Lorsqu'une organisation "investit" dans l'IA aujourd'hui, elle n'acquiert aucun actif. En réalité, elle investit dans sa main-d'œuvre pour qu'elle soit mieux préparée pour le prochain cycle. Ces investissements ne se traduisent donc pas directement par des actifs au bilan, pas même du goodwill, d'où la perception d'une "bulle". Pourtant, ils créent une valeur immatérielle réelle.

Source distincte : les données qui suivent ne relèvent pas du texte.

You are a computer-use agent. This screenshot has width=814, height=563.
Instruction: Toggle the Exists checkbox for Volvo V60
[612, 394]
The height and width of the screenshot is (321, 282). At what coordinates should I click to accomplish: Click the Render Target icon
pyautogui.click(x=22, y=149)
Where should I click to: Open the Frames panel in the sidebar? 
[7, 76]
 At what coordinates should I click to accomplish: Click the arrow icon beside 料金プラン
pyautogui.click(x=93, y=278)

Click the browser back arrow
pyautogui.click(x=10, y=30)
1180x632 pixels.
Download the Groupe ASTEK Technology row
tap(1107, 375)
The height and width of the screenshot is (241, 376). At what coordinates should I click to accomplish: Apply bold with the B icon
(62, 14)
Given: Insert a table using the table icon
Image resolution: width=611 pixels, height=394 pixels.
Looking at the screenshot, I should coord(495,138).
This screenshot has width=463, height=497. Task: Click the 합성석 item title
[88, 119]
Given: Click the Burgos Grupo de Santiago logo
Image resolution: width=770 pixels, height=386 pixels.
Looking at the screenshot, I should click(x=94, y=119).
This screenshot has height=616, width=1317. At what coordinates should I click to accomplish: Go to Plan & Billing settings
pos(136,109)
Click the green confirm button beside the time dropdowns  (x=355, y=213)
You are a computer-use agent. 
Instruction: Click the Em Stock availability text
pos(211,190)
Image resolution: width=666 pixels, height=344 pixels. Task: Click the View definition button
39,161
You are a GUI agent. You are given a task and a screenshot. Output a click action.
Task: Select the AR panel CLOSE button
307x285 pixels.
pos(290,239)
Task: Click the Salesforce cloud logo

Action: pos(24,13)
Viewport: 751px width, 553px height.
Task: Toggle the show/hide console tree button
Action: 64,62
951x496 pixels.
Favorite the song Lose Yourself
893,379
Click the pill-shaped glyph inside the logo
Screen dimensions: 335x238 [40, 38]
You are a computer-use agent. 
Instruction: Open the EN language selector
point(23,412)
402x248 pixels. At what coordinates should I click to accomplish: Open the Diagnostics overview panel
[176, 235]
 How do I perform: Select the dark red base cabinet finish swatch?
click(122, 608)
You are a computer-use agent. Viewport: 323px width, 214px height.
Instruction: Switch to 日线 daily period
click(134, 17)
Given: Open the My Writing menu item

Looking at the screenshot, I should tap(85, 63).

Aussi contre-intuitif que cela puisse paraître, la valeur de l'IA déployée aujourd'hui ne réside pas dans la technologie elle-même, mais dans les personnes qui travaillent avec elle. Les employés les plus précieux dans ce nouveau paysage ne sont pas ceux qui appliquent simplement les outils d'IA comme on leur dit, mais ceux qui essaient de comprendre pourquoi ils le font, pourquoi ça marche et ce qui manque quand ça ne marche pas.
L'évolution rapide de la technologie de l'IA peut donner l'apparence d'une bulle, avec des réinvestissements constants et une obsolescence rapide des solutions. Cependant, ne prendre en compte que ces deux aspects dans la mesure d'impact de l'IA serait réducteur. Aujourd'hui de la valeur n'est vraiment créée qu'à petit échelle. Mais en investissant dans l'IA, les entreprises ne font pas que suivre une tendance - elles construisent les capacités, les connaissances et le capital humain nécessaires pour prospérer à l'avenir. La véritable mesure du succès dans cette nouvelle ère sera la capacité d'une organisation à apprendre, s'adapter et innover à un rythme rarement vu auparavant. Les bureaucraties auront du mal à suivre.